A Way to Eat Oranges

By CanPhotog Latest Reply 2014-12-22 16:18:22 -0600
Started 2014-12-20 16:56:09 -0600

I know that fruit juice is a big NO for me. I saw a video recently that explained that if you cut the surface of the skin off an orange (just the orange part, not the pulp below the color), then put the whole fruit into a blender and blended for around 40 seconds, you can consume the orange as a diabetic. The premise was that the fiber in the fruit, slows down the uptake of the glucose in the orange and makes it OK. The 40 seconds was to keep from heating up the contents as this will destroy the vitamin C in the fruit. Does this make sense?

7 replies

haoleboy 2014-12-22 16:18:22 -0600 Report

as long as you include the whole fruit (less the peel) there is no nutritional difference between the "juice" and the fruit and no difference in its effect on your blood glucose levels.


jayabee52 2014-12-22 08:15:13 -0600 Report

Howdy Can
Do you have a link to that video?
And is there any reason the orange skin is cut off? Why not just throw the whole orange in and puree the whole thing?

I understand the premise and it stands to reason that it would be similar to eating the orange. The question in my mind would be how does it work for one's own particular metabolism?

I would suggest following the proceedure outlined here ~ http://www.diabeticconnect.com/discussions/14... to determine whether a food plays nice with your metabolism or not.

God's best to you


CanPhotog 2014-12-22 09:46:00 -0600 Report

Good point, Jayabee52. The only downside to the whole orange is that you get to experience the benefits of the orange being one of the most sprayed (with toxic bug killers) fruits. Here is the YouTube video. https://www.youtube.com/watch?v=WpEMLYvG2is
Would be interested in your thoughts.

jayabee52 2014-12-22 10:05:53 -0600 Report

Hadn't really considered the bug spray angle. Good point!

Thanks for the link to the video. Saw no problems with what was contained on the vid except one little point was toward the end he said "And you know too much sugar leads to diabetes . . . ." which is a gross oversimplification.

And you certainly may call me James.

Glucerna 2014-12-21 17:17:57 -0600 Report

It's curious to me since often OJ we buy in the store does contain fiber. I don't think there will be a significant difference between making your own OJ this way and purchasing it, but you could try it and see how it affects your blood sugar levels.
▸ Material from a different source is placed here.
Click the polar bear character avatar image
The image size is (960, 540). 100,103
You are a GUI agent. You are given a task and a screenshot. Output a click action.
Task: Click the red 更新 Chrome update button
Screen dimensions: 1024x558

Does eating an orange work for you? ~Lynn @Glucerna

CanPhotog 2014-12-22 07:44:06 -0600 Report

I still wonder… if you can eat the fruit, and it is considered ok for you, why can't you eat the blended fruit? As far as there being little or no difference between bought OJ with pulp and this method, there is very little pulp in store bought OJ, while the results of this blending with all but the surface of the orange included is definitely different. It even looks different, much like an orange Julius.